Much of the development community agrees that to achieve the best possible outcomes, aid programs need to be more flexible and adaptive; we all need to “do development differently”. Palladium’s Eamon Doyle argues that our recruitment practices are holding us back.
Innovation requires diversity of thought and perspectives – different people thinking about problems in new and creative ways. This holds true in the aid sector, but our ability to “do development differently” is limited by outdated recruitment requirements that narrow our candidate pools.
Palladium’s Chief Diversity Officer Rosanna Duncan has spoken before of the irony, saying, “It’s strange that in development we create opportunities to work on poverty, inequality and inclusion, but actually the processes we use to attract staff are not inclusive.” Our CEO Christopher Hirst has laid out ways to diversify our talent pools by introducing blind recruitment, cognitive evaluations, and competency-based assessments.
The reality is that our clients are held to the highest levels of accountability, and task us with finding those “unicorn” candidates: the ones who are technically prodigious, strong leaders, cordial, and – crucially – within budget. Rigid requirements for higher education and a decade of experience narrow the candidate pool to only a select few who are neither diverse nor new to the field.
If the best candidates fail to pass our first recruitment hurdle, how can we operationalise improvements and deliver the most innovative and adaptive solutions? Here are three ways to do recruitment differently:
1. Consider Recruitment at Project Design
Recruitment processes should be considered from the point of proposal development all the way into project delivery. First, establish the impact goals of the project and use these – instead of arbitrary, lofty requirements – to identify the skills and levels of effort needed. Doing so helps better target the advertisement and the selection process, and makes recruitment easier to conduct locally for projects.
Recruiting for impact means it’s more likely that the best people get through the process, and aren’t hindered by traditional requirements that may have no bearing on what’s really needed.
2. Be a Trusted Advisor
As program managers and implementers, our responsibility is not just to deliver on agreed targets, but also to act as trusted advisors to our clients. We must provide continuous feedback and best practice advice to improve delivery and the value for money of our service. We need to keep working closely with donors, communities, candidates, and local teams to push for practices that can recruit the best people for a job; not just those who meet a tick-box exercise.
When funds for a program come from tax-payer coffers, it’s reasonable to expect a level of technical maturity and expertise across the team. However, we should push to ensure that the need for a “safe pair of hands” does not limit our ability to deliver the most suitable talent.
Communication is key here. When the “Terms of Reference” are made available, this is an opportunity to open the discussion, prompting clients to reconsider their proposed structures and requirements to bring change in the market.
3. Engage Local Talent
The influx of international aid funding to emerging markets has a significant impact on the economies of the communities in which we work. This is most evident in job markets where salaries of international employees working on donor-funded programs significantly outweighs that of local employees in the public or private sectors.
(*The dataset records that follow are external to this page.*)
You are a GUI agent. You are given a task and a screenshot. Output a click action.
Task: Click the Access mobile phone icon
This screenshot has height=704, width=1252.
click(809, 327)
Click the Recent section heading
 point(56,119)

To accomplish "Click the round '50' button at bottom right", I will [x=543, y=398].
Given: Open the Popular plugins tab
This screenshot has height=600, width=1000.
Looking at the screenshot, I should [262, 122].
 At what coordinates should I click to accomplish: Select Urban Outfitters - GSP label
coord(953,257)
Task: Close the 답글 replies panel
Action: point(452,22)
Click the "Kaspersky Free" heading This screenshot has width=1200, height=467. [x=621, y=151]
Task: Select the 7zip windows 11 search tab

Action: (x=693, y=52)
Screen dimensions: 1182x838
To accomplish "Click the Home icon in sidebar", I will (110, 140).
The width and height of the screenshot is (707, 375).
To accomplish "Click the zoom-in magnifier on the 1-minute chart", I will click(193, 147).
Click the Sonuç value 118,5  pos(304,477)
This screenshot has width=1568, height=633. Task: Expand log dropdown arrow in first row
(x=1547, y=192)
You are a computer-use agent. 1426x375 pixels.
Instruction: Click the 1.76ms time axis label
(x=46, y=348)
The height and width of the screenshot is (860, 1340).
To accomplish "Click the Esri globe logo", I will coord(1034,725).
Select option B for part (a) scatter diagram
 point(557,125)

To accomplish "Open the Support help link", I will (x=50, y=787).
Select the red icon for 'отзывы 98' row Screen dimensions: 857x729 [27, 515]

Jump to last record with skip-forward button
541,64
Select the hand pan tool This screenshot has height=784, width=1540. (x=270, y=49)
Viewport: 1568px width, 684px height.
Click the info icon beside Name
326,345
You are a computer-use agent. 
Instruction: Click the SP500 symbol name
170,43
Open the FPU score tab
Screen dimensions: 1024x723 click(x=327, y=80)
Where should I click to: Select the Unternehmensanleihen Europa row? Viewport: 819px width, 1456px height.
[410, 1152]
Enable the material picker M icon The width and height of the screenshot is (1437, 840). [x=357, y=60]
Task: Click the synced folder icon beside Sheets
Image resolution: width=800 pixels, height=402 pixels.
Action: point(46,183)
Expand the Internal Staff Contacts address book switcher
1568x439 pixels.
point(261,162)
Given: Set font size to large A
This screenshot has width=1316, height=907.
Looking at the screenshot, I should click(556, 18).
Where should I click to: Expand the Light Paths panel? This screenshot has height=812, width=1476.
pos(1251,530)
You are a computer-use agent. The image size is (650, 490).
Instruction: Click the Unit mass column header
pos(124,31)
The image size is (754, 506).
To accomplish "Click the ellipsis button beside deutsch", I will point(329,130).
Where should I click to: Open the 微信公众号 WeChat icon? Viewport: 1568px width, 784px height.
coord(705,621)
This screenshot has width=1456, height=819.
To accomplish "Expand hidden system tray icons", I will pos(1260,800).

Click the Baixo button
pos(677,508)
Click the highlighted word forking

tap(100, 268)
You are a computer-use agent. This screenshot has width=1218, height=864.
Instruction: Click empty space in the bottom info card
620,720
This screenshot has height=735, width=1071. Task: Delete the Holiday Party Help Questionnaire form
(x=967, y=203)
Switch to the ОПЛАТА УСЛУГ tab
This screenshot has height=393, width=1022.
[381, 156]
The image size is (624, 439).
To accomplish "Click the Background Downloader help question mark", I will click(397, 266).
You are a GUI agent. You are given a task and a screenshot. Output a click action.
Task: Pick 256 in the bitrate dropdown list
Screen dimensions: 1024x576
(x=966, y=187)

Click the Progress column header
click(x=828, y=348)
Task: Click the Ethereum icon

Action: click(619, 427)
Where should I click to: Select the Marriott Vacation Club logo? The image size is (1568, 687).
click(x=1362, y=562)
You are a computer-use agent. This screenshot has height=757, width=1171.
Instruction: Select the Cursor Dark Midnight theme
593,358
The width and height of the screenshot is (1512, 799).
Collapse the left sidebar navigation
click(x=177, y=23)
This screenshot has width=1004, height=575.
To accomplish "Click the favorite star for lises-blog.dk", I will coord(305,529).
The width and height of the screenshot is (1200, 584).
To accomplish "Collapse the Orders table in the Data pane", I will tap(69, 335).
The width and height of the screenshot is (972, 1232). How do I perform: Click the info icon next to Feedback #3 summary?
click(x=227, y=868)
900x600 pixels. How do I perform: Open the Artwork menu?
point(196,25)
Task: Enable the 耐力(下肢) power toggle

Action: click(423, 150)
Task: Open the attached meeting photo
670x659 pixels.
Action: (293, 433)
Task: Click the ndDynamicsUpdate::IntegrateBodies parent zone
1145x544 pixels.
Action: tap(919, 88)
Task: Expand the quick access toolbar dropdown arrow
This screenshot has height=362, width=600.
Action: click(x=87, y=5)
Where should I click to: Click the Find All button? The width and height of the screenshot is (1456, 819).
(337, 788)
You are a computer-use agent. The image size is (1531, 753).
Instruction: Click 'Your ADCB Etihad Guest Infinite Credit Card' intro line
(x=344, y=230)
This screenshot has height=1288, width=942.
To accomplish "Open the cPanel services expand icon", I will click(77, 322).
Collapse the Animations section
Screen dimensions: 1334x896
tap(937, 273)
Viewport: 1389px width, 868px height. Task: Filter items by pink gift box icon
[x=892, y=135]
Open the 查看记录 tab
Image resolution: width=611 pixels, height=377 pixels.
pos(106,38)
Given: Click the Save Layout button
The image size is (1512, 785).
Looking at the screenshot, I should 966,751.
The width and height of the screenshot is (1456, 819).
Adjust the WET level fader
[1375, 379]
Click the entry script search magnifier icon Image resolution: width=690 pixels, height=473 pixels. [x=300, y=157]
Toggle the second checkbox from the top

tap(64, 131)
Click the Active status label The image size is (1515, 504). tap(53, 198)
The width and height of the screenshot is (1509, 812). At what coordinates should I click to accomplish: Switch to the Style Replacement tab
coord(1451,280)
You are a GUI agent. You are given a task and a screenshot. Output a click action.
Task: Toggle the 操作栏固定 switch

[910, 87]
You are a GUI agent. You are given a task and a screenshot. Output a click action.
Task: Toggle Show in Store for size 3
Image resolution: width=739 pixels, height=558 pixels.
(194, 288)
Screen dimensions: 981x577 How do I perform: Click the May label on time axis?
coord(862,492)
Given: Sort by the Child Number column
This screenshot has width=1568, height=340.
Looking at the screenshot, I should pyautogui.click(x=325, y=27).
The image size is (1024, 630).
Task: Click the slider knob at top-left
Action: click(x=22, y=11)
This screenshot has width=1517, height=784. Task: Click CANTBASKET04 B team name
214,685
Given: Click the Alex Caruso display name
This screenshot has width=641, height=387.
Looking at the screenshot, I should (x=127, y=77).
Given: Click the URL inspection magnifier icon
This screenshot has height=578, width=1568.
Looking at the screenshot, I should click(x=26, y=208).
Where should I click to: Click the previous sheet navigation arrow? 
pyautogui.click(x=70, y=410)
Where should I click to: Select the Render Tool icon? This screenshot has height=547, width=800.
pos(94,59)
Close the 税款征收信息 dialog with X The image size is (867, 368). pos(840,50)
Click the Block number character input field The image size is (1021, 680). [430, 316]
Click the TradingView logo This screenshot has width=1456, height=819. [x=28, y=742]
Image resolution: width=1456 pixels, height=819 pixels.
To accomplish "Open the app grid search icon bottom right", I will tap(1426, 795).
This skews local job markets. To deliver truly diverse and high-talent teams, we must reduce the reliance on international expertise and instead look at local expertise. We can help grow local talent by focusing more on a capacity-building approach, instead of flying in international expertise that will soon fly out.
If we look to develop local talent, then our teams can better deliver solutions that are adaptive to change and local context, and that benefit the communities we serve.
Risk and Initiative
Changing our recruitment practices and those of our industry will require risk and initiative to test new approaches, collaborate with clients, and apply lessons learned. When proposing a team to deliver a solution, it’s not a list of years and alumni that should be provided, but rather the right balance of skills and diversity of abilities, backgrounds, and approaches needed to create true impact.
Simply, we need to stop hunting for those unicorn candidates that meet a near-impossible list of requirements, and remind our stakeholders that they don’t actually exist. What does exist is the potential to do development differently through diversity of thought and perspectives.
Palladium implemented the State Accountability and Voice Initiative (SAVI) project in Nigeria, where values-based recruitment has proven successful.